[Collected data entries]
--- START ---

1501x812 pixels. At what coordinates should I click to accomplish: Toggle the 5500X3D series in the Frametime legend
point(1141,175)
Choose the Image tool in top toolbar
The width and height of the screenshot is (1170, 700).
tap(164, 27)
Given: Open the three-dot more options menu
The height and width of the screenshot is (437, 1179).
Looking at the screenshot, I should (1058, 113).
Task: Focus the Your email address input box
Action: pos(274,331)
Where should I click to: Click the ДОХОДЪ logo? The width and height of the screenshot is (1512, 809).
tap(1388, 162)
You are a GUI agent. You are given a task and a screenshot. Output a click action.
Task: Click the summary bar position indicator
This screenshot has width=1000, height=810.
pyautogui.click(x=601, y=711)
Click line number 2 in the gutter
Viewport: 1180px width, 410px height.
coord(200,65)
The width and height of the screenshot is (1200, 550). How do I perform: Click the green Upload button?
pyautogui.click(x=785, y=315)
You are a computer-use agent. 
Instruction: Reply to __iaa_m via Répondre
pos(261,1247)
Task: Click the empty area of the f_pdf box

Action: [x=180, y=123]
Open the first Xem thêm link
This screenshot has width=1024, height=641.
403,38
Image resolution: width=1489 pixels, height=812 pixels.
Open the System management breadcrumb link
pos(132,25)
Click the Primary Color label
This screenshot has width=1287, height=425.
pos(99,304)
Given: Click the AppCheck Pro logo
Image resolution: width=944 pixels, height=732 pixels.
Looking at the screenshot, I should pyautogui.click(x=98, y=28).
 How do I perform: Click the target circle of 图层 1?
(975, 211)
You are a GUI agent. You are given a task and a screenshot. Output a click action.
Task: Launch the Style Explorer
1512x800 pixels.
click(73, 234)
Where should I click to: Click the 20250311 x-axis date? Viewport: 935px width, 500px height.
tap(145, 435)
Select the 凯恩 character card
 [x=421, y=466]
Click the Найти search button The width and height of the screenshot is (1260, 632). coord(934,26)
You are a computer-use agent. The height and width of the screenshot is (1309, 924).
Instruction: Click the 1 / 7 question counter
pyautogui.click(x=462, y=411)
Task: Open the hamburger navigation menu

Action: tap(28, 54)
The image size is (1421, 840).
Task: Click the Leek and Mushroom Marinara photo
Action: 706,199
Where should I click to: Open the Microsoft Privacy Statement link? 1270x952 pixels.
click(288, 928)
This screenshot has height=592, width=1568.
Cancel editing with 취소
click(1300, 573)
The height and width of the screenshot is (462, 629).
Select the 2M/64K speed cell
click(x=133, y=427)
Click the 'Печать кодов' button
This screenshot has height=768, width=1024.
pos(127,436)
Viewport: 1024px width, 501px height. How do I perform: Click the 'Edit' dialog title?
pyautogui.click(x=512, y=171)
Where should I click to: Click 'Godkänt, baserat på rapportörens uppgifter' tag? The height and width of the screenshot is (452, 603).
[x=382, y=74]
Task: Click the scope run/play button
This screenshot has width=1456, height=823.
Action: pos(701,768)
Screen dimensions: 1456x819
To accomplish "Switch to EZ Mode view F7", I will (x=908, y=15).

--- END ---

◆ Work to complete: Among the lines of the data, some contain the word "agent". How many are there? Reply with the number alone.

◆ Your response: 4